The task calls for the lines from the start of the entries below through the line with "Screen dimensions: 1280x625", given again verbatim, with every picture dropped.

**Data to examine:**

..............................

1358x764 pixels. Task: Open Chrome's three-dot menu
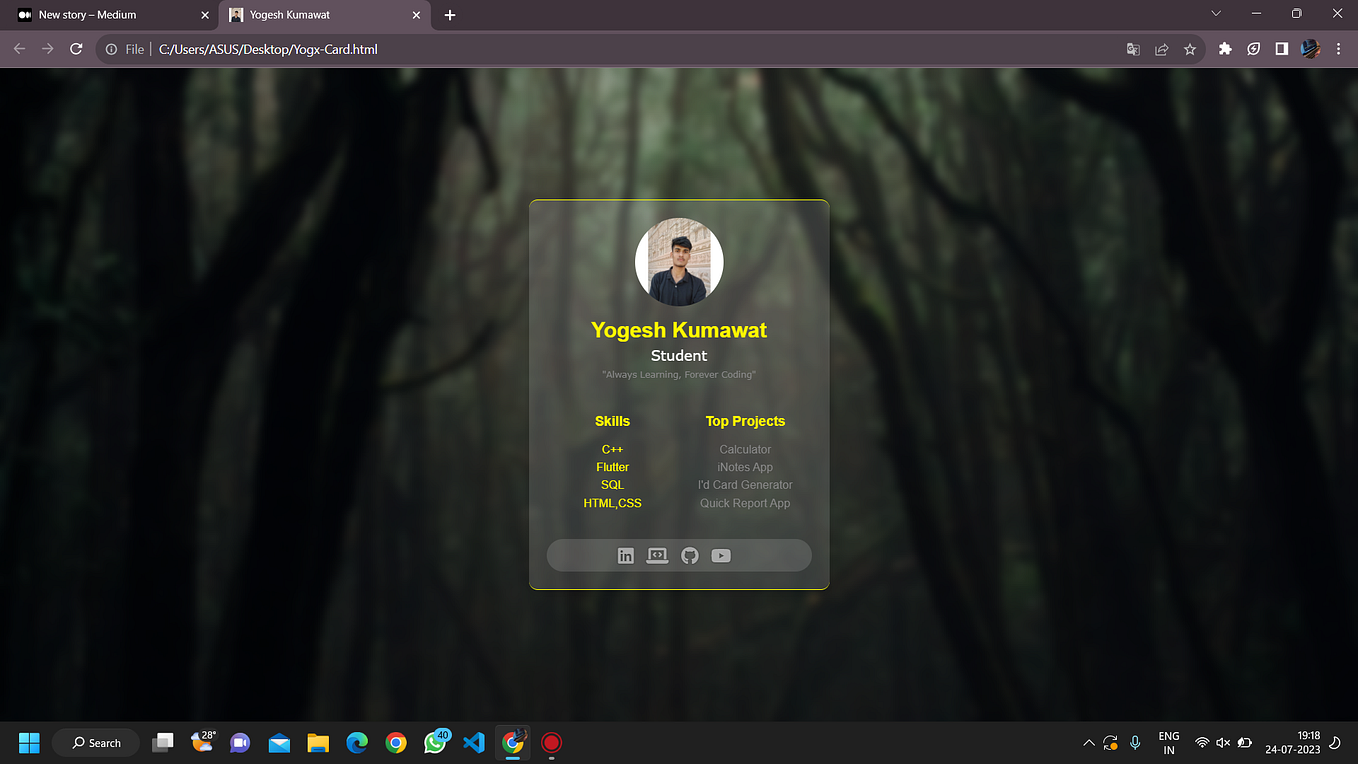point(1338,48)
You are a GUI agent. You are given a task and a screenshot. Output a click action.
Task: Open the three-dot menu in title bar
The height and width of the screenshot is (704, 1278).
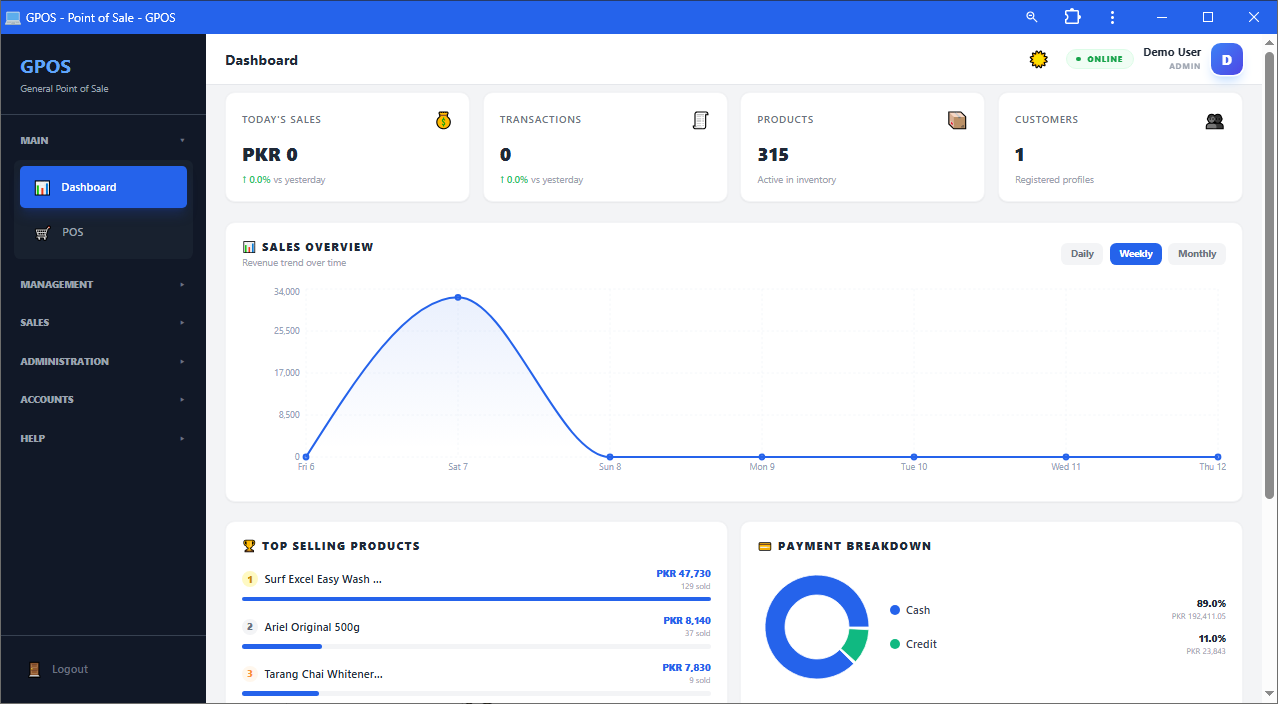[1113, 17]
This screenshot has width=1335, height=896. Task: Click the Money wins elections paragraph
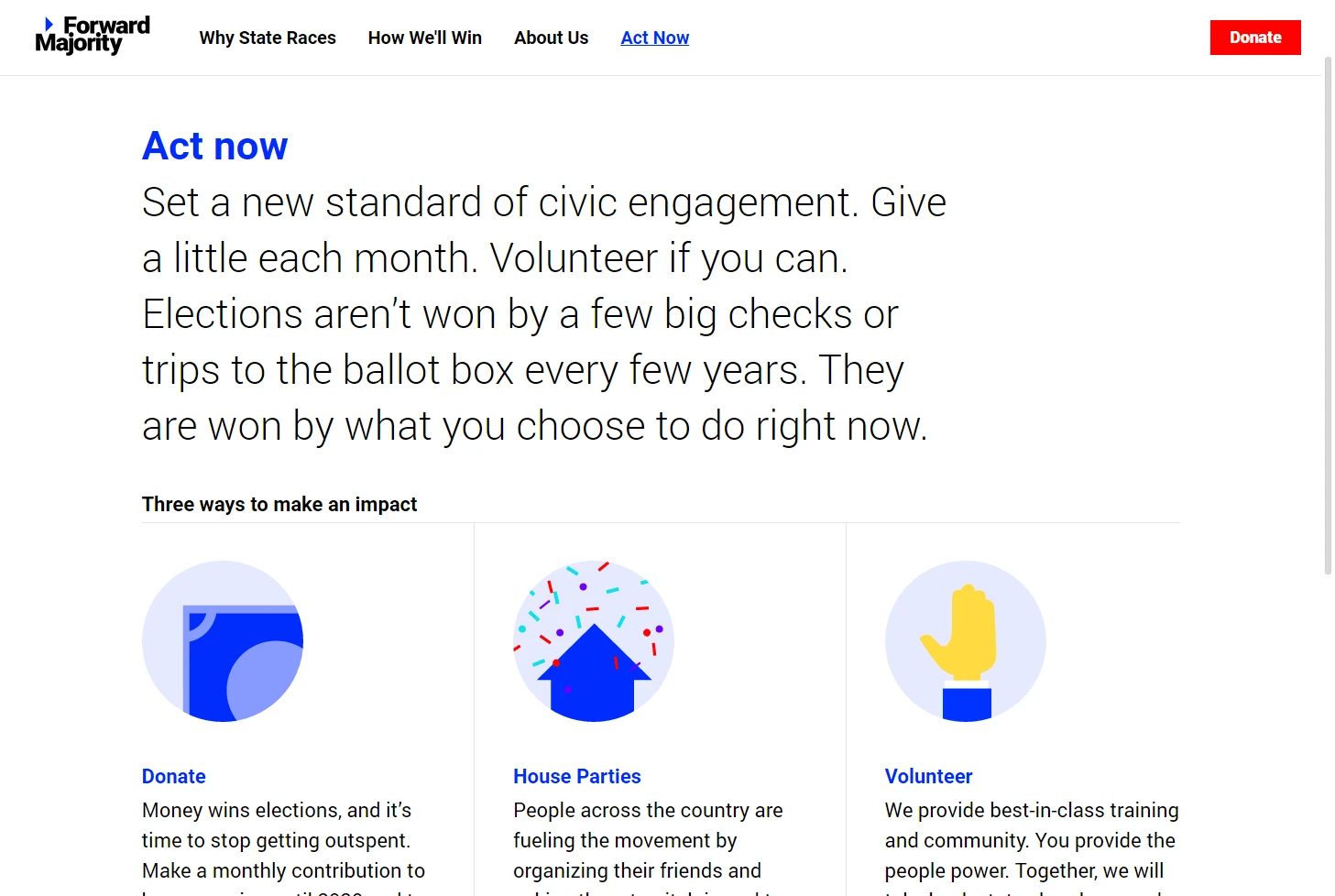(x=284, y=846)
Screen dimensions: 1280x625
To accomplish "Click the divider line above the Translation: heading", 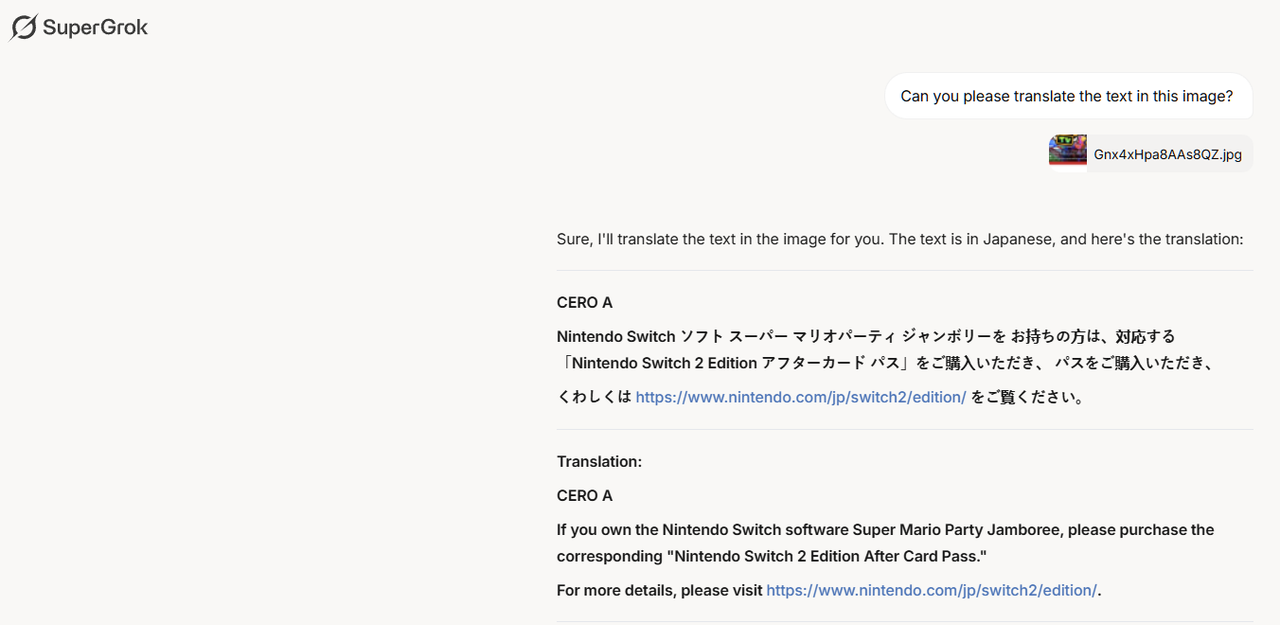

..............................

**Answer below:**
1358x764 pixels. Task: Open Chrome's three-dot menu
point(1338,48)
You are a GUI agent. You are given a task and a screenshot. Output a click action.
Task: Open the three-dot menu in title bar
The height and width of the screenshot is (704, 1278).
[1113, 17]
This screenshot has width=1335, height=896. Task: Click the Money wins elections paragraph
(x=284, y=846)
Screen dimensions: 1280x625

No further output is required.